▶ _Exercise_
Copy exactly the lines from the line holding "Image resolution: width=764" through the end of the material, and no others; pictures stay out.

─── Source information

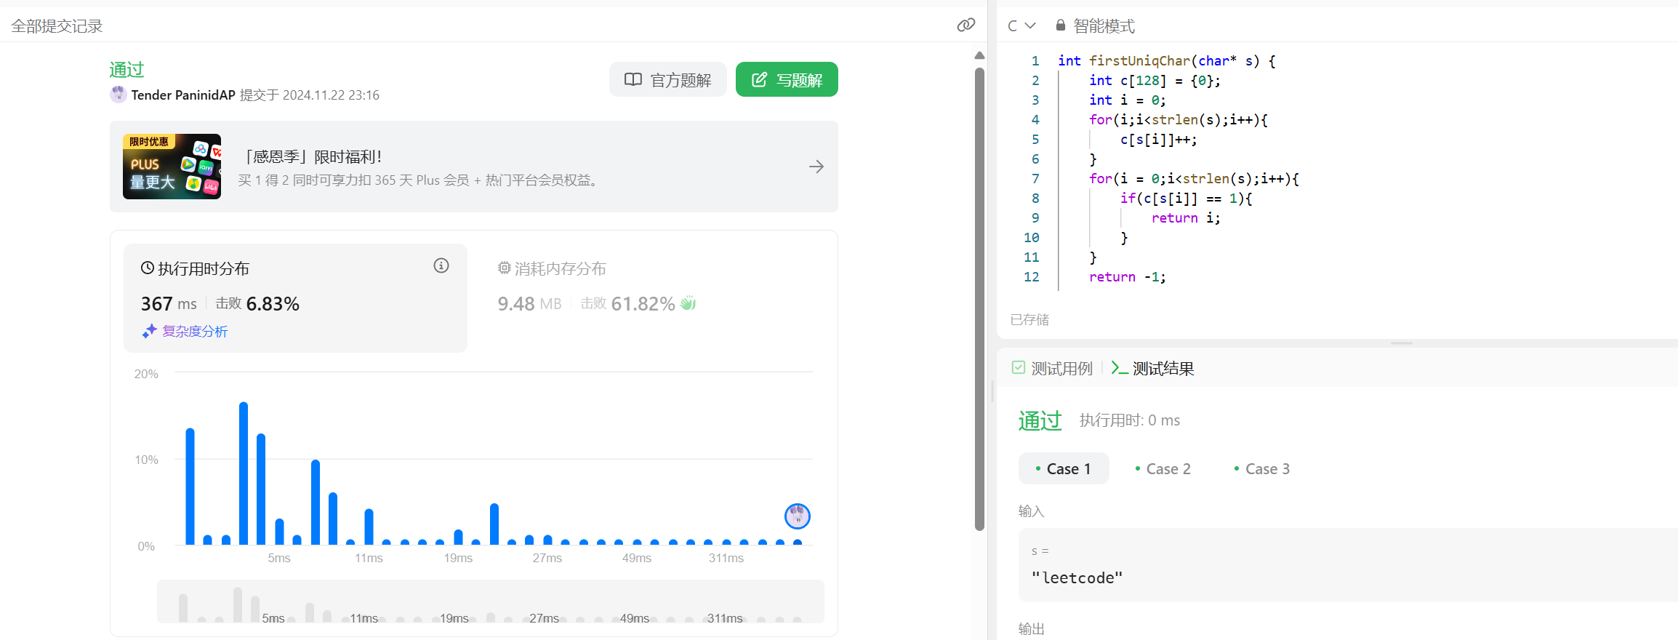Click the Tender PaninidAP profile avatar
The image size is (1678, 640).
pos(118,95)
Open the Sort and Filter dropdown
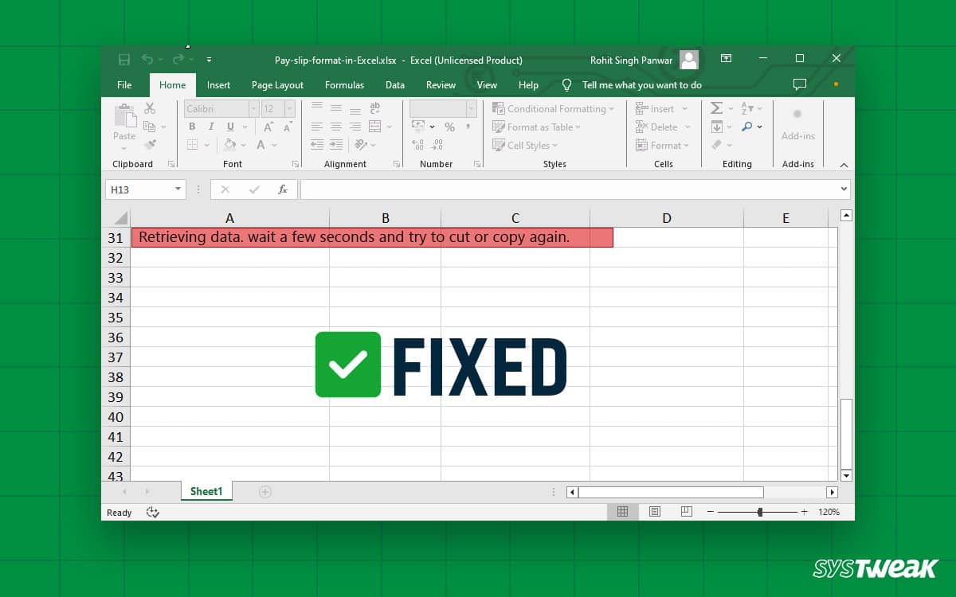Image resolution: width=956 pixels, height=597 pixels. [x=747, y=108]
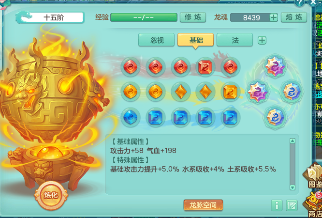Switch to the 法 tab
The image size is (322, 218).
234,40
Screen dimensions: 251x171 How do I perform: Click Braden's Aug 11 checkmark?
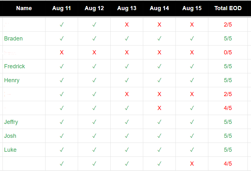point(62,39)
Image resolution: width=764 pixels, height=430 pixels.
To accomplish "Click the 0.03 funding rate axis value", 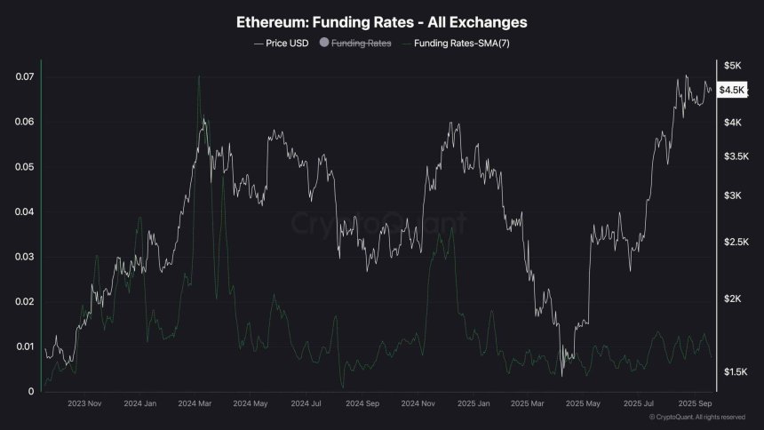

──────

▶ _Your response_
Image resolution: width=764 pixels, height=430 pixels.
To accomplish "Click the 0.03 funding rate axis value", 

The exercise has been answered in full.